In the midst of male-dominated fields that can sometimes deter females from entering, mentorship programs are cultivating interest and opening up opportunities to girls in STEM, EdSurge reports. In fact, when it comes to the percentage of girls who understand the relevance of STEM and the possible jobs within it, there's a 20% difference between girls who know a woman in STEM (73%) and those who don't (53%).
Women only make up only 29% of the science and engineering workforce, EdSurge notes, citing data from the National Science Board. And when it comes to computing, Girls Who Code thinks the gender gap is getting bigger — by 2027, they estimate that only 22% of computer scientists will be women, down from 37% in 1995 and 24% in 2017.
It's similar to a need for more diverse teachers that minority students can look up to — even if girls don't get encouragement from a teacher, friend or family member, seeing a woman succeeding in STEM can show them that they can do the same. As David Shapiro, the CEO of Mentor, told EdSurge, "Research shows that life experience and human relationships give us a sense of what’s possible and help us navigate to those possibilities.”
Due to the high demand for STEM workers, entering these fields can make for a successful career. But while women make up roughly half of the labor force, they are vastly underrepresented in science, technology, engineering and math. And the continued lack of a female presence in these jobs begets a negative cycle — if young girls don’t see women in these occupations, they have fewer role models to look up to and are less likely to visualize themselves in the space in the future.
Getting girls hooked on STEM doesn't have to wait until high school, either. Elementary and middle school years present promising windows of opportunity to introduce girls to the science disciplines.

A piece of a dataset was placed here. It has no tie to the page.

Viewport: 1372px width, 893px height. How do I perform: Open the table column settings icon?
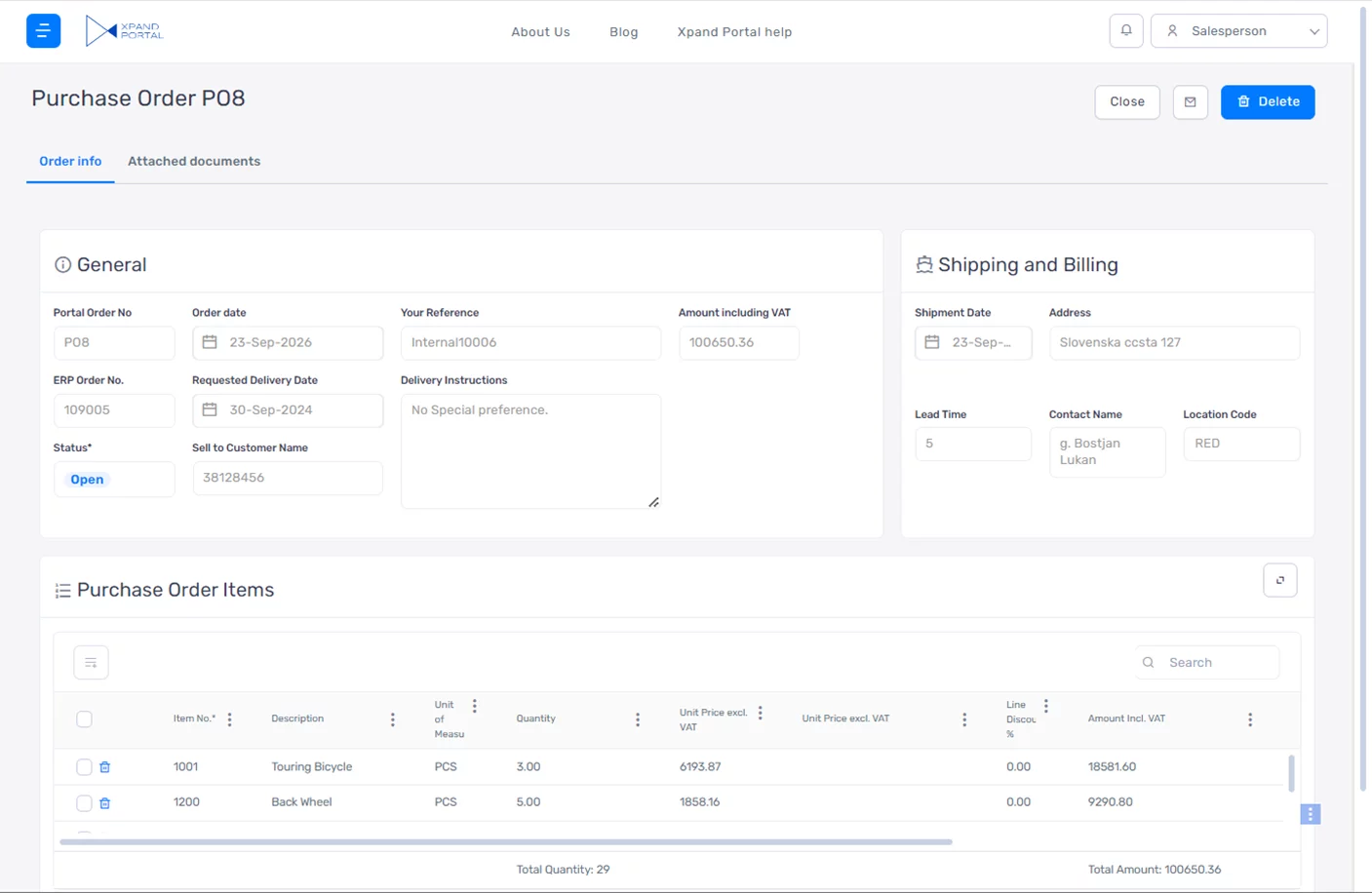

In elementary school, roughly 66% of girls say they're interested in science — practically the same percentage as boys — but in middle school, this number drops due to a loss of confidence and interest. By high school, only 15% of girls are likely to pursue a STEM college major or career.
Jobs in STEM fields are often well-paid and often pay men and women more equitably than other areas — in STEM, women earn 92 cents for every dollar men earn. On average, women are only paid 77 cents per each dollar men earn.
Several organizations, including Million Women Mentors, work to match female STEM figures with young girls who are interested in these fields. The company also provides corporations with information on how they can develop mentoring programs of their own.
School districts can also work to introduce girls to STEM by promoting related activities from an early age and by ensuring they're getting encouragement from teachers to pursue what they're good at or interested in. Additionally, hosting expos that introduce girls to women in science — like Peninsula School District in Washington, which holds a yearly Career And Pathways Expo for middle school girls — connect them to female leaders who they can see as sources of inspiration.